You are right, I didn't teach low level math courses, but this brain washing is also precisely why I didn't understand math in high school. You cannot argue with this kind of definitions. Everything feels as if it was randomly defined by the teacher. This "intuition" simplifies teaching, but makes understanding harder.
It is like a game where you invent rules as you play. No student can win this game.
Here’s the definition of 2 using the standard construction with the Peano axioms. It’s the set containing 0 and 1. The number 1 is the set containing 0 and 0 exists by one of the axioms. It’s not something a person in intermediate algebra can understand. For one, the natural question then is, “what is a set?”. Whatever one does there has to be some brain washing in order to get started. This is unavoidable unless one thinks Principia Mathematica should be the starting point.

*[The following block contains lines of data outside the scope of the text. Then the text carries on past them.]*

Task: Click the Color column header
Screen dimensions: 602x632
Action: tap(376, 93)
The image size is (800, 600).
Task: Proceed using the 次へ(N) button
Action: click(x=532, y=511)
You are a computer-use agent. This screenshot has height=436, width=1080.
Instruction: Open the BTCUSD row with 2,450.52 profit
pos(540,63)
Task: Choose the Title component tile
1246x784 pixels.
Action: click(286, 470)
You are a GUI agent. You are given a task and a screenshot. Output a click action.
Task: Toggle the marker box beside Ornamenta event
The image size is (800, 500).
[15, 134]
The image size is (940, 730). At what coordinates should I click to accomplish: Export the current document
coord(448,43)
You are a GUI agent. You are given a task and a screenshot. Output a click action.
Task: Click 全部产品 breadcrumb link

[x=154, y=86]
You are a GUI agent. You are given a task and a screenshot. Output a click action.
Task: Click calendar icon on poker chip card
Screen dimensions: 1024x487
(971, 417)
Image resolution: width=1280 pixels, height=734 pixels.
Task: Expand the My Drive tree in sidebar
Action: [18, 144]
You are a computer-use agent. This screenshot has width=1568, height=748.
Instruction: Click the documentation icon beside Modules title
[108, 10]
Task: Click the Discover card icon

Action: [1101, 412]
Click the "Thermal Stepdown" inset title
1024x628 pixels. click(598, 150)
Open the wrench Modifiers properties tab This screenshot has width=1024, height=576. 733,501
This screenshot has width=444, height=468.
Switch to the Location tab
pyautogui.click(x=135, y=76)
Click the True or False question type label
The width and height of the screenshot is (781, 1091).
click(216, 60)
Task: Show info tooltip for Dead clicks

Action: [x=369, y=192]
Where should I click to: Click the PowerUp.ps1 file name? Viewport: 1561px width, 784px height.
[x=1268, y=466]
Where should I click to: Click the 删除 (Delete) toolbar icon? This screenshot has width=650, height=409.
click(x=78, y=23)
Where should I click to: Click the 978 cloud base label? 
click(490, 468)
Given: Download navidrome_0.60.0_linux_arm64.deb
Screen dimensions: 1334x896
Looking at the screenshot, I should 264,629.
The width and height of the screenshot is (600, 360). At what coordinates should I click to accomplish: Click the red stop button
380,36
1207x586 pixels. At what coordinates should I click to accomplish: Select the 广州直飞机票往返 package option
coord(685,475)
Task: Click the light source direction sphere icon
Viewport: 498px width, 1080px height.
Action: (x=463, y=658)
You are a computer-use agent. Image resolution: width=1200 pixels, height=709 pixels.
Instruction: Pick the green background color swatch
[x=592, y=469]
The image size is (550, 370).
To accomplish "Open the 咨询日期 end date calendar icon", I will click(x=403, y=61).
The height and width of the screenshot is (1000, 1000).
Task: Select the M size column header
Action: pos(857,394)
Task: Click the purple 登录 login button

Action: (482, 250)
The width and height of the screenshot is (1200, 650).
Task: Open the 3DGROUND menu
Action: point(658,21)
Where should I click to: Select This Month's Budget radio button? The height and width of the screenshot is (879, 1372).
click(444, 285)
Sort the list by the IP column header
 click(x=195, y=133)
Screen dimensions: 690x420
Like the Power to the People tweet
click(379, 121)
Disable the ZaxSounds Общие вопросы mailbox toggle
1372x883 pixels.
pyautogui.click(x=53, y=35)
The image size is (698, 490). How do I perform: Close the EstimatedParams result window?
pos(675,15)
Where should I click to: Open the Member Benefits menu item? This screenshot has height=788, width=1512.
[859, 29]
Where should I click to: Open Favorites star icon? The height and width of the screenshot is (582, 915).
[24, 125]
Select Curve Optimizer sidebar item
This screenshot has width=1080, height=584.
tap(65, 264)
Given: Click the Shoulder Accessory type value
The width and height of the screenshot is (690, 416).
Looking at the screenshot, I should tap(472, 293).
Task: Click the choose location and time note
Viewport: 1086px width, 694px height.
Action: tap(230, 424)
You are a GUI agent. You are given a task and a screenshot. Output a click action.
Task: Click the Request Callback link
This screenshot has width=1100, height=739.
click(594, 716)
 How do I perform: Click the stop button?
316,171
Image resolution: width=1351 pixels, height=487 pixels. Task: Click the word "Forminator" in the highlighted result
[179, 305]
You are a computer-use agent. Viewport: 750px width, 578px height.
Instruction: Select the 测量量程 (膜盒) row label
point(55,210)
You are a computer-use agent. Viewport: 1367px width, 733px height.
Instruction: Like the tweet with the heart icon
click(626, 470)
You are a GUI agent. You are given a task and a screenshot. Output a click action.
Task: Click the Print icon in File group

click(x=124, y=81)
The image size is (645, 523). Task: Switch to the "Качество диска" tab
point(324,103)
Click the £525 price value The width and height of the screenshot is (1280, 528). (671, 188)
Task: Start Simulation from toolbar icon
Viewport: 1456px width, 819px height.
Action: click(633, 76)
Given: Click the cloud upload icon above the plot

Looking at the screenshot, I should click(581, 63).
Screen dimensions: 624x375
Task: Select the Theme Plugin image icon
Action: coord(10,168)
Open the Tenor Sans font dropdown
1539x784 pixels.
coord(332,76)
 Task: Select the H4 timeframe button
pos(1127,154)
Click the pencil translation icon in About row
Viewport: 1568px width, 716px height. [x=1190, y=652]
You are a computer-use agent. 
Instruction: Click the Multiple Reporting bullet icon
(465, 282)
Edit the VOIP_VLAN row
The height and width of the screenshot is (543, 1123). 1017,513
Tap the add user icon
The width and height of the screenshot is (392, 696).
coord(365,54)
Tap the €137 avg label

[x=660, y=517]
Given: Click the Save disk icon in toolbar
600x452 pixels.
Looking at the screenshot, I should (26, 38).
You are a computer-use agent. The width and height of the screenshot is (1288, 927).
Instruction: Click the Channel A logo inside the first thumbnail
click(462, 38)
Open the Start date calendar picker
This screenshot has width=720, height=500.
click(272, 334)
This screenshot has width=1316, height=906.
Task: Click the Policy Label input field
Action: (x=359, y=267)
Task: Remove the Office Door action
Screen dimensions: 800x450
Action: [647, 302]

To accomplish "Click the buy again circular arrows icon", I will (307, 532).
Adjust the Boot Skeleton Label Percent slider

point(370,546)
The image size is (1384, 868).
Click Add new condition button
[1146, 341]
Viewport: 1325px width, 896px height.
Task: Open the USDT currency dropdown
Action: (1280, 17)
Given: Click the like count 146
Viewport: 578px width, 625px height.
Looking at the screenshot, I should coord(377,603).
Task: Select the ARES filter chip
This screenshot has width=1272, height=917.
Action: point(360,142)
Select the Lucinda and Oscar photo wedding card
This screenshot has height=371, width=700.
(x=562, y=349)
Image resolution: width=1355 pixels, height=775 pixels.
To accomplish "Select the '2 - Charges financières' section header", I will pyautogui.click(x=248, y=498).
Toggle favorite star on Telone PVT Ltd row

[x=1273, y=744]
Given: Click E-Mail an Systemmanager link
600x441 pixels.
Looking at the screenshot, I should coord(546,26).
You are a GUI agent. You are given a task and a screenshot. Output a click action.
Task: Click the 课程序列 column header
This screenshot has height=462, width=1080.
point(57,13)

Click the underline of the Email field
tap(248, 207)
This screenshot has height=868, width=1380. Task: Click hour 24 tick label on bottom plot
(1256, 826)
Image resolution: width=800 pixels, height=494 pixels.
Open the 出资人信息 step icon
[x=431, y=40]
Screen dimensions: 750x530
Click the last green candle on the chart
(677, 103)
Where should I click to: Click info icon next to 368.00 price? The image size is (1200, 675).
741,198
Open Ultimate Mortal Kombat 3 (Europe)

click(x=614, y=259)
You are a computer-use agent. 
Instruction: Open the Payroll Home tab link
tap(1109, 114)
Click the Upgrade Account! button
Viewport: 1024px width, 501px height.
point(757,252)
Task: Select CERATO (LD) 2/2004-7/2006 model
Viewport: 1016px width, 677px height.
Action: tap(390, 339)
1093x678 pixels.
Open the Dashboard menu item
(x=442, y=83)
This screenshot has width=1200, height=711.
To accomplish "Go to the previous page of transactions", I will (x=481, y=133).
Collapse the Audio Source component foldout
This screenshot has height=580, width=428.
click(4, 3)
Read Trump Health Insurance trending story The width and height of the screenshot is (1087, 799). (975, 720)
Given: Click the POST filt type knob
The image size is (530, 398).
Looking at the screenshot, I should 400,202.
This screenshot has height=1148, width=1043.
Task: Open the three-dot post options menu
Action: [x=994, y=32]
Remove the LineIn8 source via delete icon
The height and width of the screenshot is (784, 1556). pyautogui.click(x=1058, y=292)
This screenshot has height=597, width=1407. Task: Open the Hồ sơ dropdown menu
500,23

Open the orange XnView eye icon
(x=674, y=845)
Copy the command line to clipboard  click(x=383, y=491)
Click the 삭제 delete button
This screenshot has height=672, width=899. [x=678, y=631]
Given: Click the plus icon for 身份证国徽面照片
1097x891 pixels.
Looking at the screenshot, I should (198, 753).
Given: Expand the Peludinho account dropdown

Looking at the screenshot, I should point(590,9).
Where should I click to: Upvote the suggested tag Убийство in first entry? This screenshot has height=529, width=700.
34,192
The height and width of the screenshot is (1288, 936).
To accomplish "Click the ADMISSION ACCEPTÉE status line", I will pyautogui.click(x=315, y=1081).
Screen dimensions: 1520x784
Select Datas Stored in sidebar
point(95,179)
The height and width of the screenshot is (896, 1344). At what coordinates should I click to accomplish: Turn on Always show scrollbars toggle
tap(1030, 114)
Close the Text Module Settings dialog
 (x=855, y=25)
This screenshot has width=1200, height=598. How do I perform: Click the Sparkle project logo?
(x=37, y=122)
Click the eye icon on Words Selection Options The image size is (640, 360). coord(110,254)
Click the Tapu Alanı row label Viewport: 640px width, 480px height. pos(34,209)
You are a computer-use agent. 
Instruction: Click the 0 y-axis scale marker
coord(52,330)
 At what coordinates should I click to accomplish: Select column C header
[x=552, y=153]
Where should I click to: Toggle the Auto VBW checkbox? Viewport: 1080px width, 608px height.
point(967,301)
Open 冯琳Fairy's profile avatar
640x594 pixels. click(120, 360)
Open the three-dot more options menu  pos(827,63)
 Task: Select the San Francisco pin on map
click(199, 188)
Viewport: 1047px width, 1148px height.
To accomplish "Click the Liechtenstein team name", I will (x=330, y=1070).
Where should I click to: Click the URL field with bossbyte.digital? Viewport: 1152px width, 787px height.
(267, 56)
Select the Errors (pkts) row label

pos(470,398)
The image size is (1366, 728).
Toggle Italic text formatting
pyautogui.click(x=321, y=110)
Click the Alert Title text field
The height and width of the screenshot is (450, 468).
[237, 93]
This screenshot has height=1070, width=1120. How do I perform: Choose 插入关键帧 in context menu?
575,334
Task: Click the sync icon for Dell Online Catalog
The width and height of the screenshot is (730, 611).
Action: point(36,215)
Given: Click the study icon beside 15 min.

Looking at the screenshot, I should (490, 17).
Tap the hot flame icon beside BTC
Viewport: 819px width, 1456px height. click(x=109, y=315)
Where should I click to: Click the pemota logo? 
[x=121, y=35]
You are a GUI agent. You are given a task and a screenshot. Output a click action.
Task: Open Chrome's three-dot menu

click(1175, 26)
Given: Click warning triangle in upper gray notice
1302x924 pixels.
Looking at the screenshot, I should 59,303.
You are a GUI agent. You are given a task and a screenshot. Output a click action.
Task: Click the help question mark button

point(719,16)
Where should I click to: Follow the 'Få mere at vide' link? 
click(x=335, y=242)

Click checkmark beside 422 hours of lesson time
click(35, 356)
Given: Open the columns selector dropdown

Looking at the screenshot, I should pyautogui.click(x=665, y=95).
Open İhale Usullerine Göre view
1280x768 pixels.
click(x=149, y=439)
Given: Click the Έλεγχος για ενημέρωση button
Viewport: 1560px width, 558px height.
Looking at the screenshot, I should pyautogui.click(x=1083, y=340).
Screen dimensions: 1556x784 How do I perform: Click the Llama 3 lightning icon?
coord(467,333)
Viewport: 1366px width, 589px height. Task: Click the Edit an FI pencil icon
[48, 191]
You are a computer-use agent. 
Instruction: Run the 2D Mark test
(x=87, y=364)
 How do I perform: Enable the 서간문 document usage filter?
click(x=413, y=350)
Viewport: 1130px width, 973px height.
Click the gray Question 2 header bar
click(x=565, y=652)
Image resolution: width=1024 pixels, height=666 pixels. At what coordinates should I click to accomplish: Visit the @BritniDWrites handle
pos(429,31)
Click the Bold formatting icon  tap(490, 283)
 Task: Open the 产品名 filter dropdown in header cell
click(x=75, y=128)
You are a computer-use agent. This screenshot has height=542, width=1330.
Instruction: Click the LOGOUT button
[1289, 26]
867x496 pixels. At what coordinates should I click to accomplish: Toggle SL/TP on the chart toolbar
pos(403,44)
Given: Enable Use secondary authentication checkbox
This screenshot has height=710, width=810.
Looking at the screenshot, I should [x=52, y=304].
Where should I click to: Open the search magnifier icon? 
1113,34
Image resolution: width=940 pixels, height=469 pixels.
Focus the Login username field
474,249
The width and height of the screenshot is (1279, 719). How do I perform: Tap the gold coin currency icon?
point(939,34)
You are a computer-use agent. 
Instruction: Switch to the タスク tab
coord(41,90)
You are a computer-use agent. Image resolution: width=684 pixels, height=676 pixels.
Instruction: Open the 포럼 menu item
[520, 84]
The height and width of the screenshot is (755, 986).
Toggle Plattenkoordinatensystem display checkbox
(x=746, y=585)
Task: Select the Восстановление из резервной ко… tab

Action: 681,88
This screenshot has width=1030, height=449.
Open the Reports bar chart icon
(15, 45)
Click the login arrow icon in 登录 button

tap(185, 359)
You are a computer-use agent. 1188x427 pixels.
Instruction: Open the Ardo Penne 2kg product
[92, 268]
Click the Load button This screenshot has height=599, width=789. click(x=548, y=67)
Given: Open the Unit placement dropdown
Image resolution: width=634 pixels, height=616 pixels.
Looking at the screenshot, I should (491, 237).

Well, the peano arithmetic can be described directly as first order logic without set theory ;)
I'm fine with having an intuition for sets, but I think reals really should be defined properly. At least, R should not be confused with the algebraic closure of Q.
The algebraic closure of the rationals is not the reals. The reals are the completion of the rationals using the standard metric.
The intention of my post was to point out the complexity of not brain washing students at a low level. Your comments have enhanced my point by bring up considerations I didn’t want to get into!
This volume does not confuse R as the algebraic completion of Q. It is completely reasonable for an Algebra 1/2 teacher to wait for a Calculus or Analysis teacher to discuss the metric completion of Q. Describing R as rational + irrational numbers is a completely solid description.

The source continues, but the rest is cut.